Given exercise 1:
Answer these from the cleanup tax article, one answer per line, marked (a), (b), (c):
(a) What is the article's position in its series?
(b) Into what has AI moved much of the work of changing a system?
(c) What title is damage given once it survives long enough?
Given exercise 2: List every name the cleanup tax article says humans previously gave to "slop."
Given exercise 3: Quote the cleanup tax article between "That sentence is" and "removed that work.", inclusive.

Passage provided:

The Cleanup Tax: AI Did Not Remove Review. It Moved the Bottleneck.

Series reading path: 2 of 5: Previous: AI Productivity: The Metric Was Already Broken. Next: The Genie Problem: AI Treats the Unsaid as Negotiable

Map AI can produce code very quickly.

That sentence is both true and dangerously incomplete, which is an impressive accomplishment for seven words.

A model can generate a function, a test, a class, a migration, a configuration file, a README section, and a slightly overconfident explanation before a human has finished deciding whether the naming is unfortunate. This raw speed is real. It is why the conversation exists.

But software development was never only the act of producing text that resembles code. It is the act of changing a system responsibly. That includes understanding what should change, why it should change, what must not change, how failure appears, who depends on the behavior, which tests mean something, which tests merely applaud, and how the next person will maintain the result after today’s excitement has left the chat.

AI has not removed that work.

It has moved much of it into review.

Review is not a button

There is a comforting fantasy hidden inside many AI productivity claims: the model writes the code, a human reviews it, and productivity improves because review is cheaper than writing.

Sometimes that is true.

Sometimes review is more expensive than writing.

A serious review of someone else’s change requires understanding the problem, design, assumptions, edge cases, tests, architecture, deployment path, failure modes, and surrounding code. A strong developer reviewing a weak or context-poor change may need to reconstruct the work mentally, identify what the change is trying to do, discover what it accidentally does, and decide whether the whole approach is wrong.

At that point, the reviewer is not saving time. The reviewer is doing the work through a fog machine.

This is not new. Humans have always produced “slop,” although we previously gave it more respectable names: spaghetti code, rushed work, legacy code, temporary hacks, unclear requirements, low-context changes, and “we will clean this up later.” When the damage survives long enough, we often promote it to the more professional title of technical debt. The difference is that humans produce slop at human speed. AI can produce it at industrial speed, with tidy formatting and a cheerful explanation.

That makes review architecture part of the productivity system.

The human-review trap

If every AI-generated change requires deep human review, we may destroy the productivity gain we were trying to capture.

If every AI-generated change receives shallow human review, we may ship plausible damage.

Given information:

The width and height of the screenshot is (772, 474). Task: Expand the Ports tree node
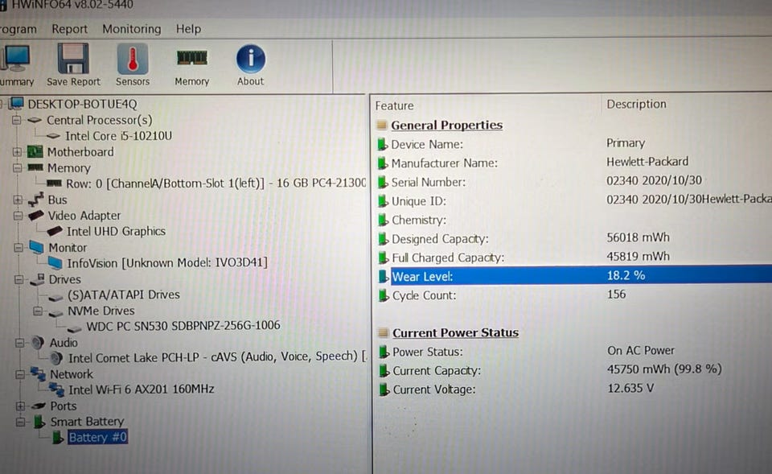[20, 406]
==
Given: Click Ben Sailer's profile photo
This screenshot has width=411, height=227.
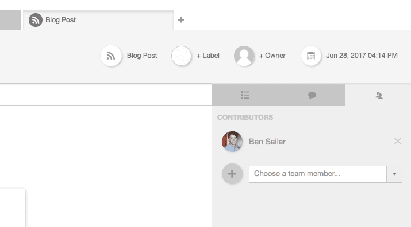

Written response 1:
(a) 2 of 5
(b) Review
(c) Technical debt

Written response 2:
- spaghetti code
- rushed work
- legacy code
- temporary hacks
- unclear requirements
- low-context changes
- "we will clean this up later"

Written response 3:
That sentence is both true and dangerously incomplete, which is an impressive accomplishment for seven words.

A model can generate a function, a test, a class, a migration, a configuration file, a README section, and a slightly overconfident explanation before a human has finished deciding whether the naming is unfortunate. This raw speed is real. It is why the conversation exists.

But software development was never only the act of producing text that resembles code. It is the act of changing a system responsibly. That includes understanding what should change, why it should change, what must not change, how failure appears, who depends on the behavior, which tests mean something, which tests merely applaud, and how the next person will maintain the result after today’s excitement has left the chat.

AI has not removed that work.